Con otro ejemplo: si en una primera escena se presenta a una chica vestida con traje de boda, toda alegre al lado de su novio, y a la siguiente escena se la ve sola demacrada, despeinada, desfavorecida, no hace falta ser un lince para percatarse de que el matrimonio ha fracasado, y ello sin tener que narrar cada uno de los episodios que han llevado a ese fatídico desenlace.
[40] Cfr. De Ercilla, A., La Araucana. Madrid, Cátedra, 1993.
[41] El uso de esas “muletillas” que rayan la ordinariez ejemplifican la degradación lingüísitica: “tío/a”, “colega”, “mogollón”, “currelo”, “chapar”, “movida”, y un largo etc., que abarca palabras rastreras y obscenas.
[42] La perdida de respetos humanos a la hora de practicar públicamente la religión que se profesa, con los signos que se realizan, puede dar muestra de ello.
[43] Por ejemplo, ciertos spots publicitarios intentan convertir lo más bajo -el sexo, la fuerza bruta, etc.-, en lo más fuerte, lo pujante, lo que se valora, etc., con fines economicistas: vender coches, lavadoras, etc.
[44] “Desde el punto de vista del conocimiento, la persona es además respecto de cualquier operación del pensar. En el caso de la voluntad también. La persona es además porque la constitución de cualquier acto voluntario no la agota; no hay ningún acto voluntario que sea la realización completa de la persona”, Polo, L., La voluntad y sus actos, Curso de Doctorado, Pamplona, 1994, pro manuscripto, 179.
[45] Cfr. Polo, L., Quien es el hombre, Madrid, Rialp, 1992; Presente y futuro del hombre, Madrid, Rialp, 1993; Buber, Yo y Tu, Tercera parte: El Tú eterno, Buenos Aires, Galatea, 1985. Zubiri, X., Naturaleza, Historia, Dios, Madrid, Ed. Nacional, 1958, 4ª ed., 320; Juan Pablo II, Cruzando el umbral de la esperanza, Ed. Norma, Colombia, 1995, 59; Evangelium Vitae, 39.
[46] “El nombre personal no puede ser convencional (…). La persona está por encima del lenguaje (…). Las ventajas de lo convencional sobre lo natural son evidentes, pero sus desventajas respecto de la persona también deben serlo (…).
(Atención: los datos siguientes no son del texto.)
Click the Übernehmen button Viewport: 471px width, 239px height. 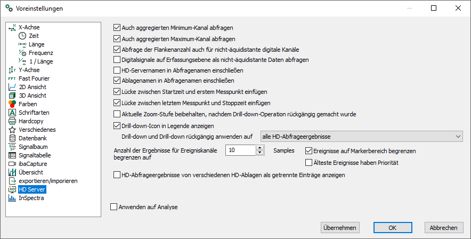click(x=340, y=228)
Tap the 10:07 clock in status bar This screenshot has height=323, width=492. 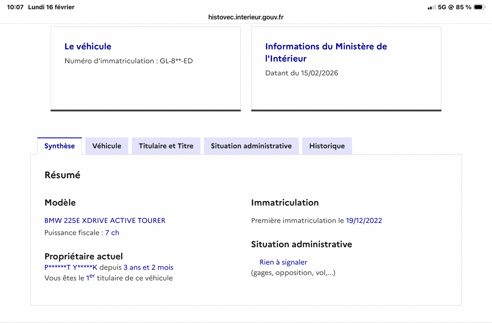click(x=15, y=7)
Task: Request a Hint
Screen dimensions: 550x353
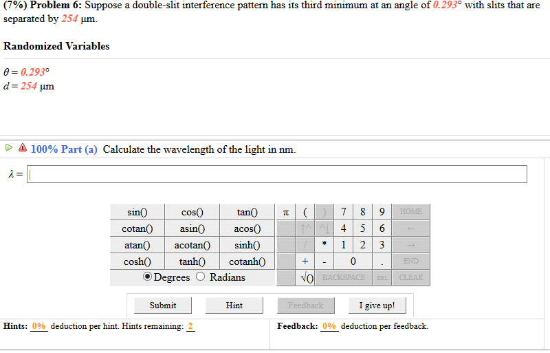Action: 234,306

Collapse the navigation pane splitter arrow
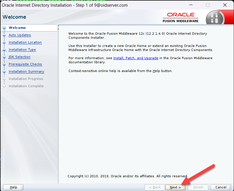point(58,27)
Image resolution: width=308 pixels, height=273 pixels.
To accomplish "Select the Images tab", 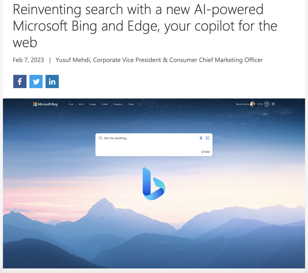I will (92, 104).
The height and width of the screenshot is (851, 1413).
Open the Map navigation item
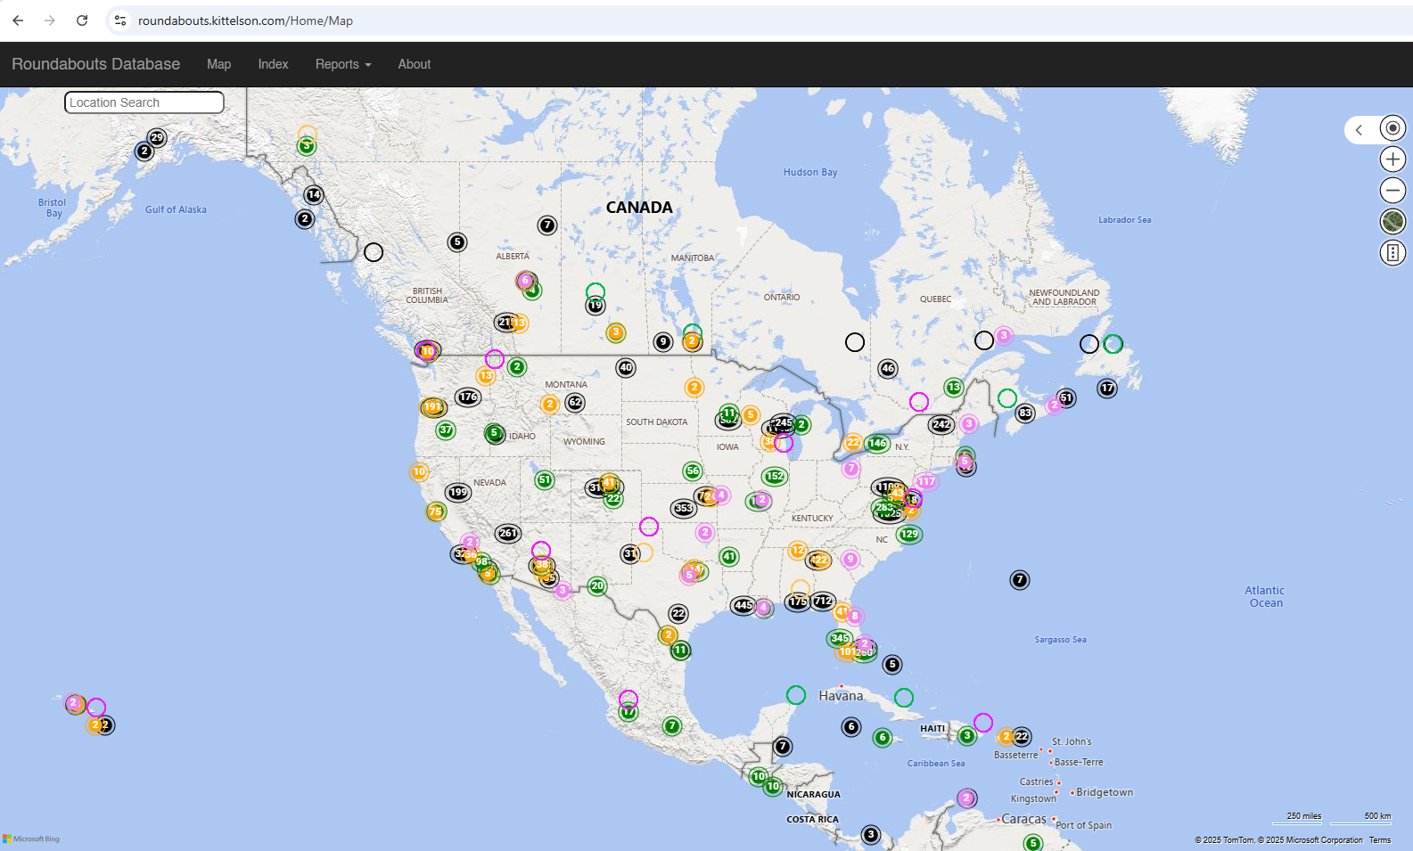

De esa manera localizamos el lenguaje humano (…). Cada uno de nosotros tiene un nombre y quien lo sabe es Dios”, Polo, L., Antropología Trascendental, pro manuscripto, Curso de Doctorado, Universidad de La Sabana, 1990.
[47] Sentencias político-filosófico-teológicas (en el legado de A. Pérez, F. de Quevedo y otros), Barcelona, Anthropos, 1999, II Parte, nº 277, 107.
[48] Teresa de Lisieux, Historia de un alma, Burgos, Monte Carmelo, 1978, 104. La alusión de la piedrecita blanca pertenece al Apocalipsis, y el texto dice así: “Al vencedor le daré el maná escondido; le daré también una piedrecita blanca, y escrito en la piedrecita un nombre nuevo, que nadie conoce sino el que lo recibe”, cap. 2, vs. 17. Cfr. sobre la búsqueda del nombre personal: García Morato, J.R., Creados por amor, elegidos para amar, Pamplona, Eunsa, 2005.
[49] Por ello, quien mata a un ser humano en cualquiera de sus fases (aborto, homicidio, etc.) o lo desprecia, se niega a conocer la remitencia que esa persona dice a Dios. Por eso, quién así actúa se vuelve un ateo en potencia.
[50] En teología este tema se suele exponer diciendo que el Padre es la paternidad; que el Hijo es la filiación, etc. En este sentido, si una persona divina es pura remitencia personal respecto de otra persona divina, se comprende la verdad de ese mensaje revelado de Cristo cuando dijo: “el que me ha visto a Mi ha visto al Padre”, Jn,. XIV, 9.
[51] En este sentido se podría decir que la distinción real entre Dios y la Virgen es mayor que la que media entre él y los demás santos, porque María es acto de ser más elevado que los demás. ¿Con quién se dualiza Cristo? No se puede decir que Cristo se dualice con el Padre o con el Espíritu Santo, porque con ellos, en rigor se “trializa”. Es más propio decir que la dualidad inmediatamente inferior a Cristo es Santa María.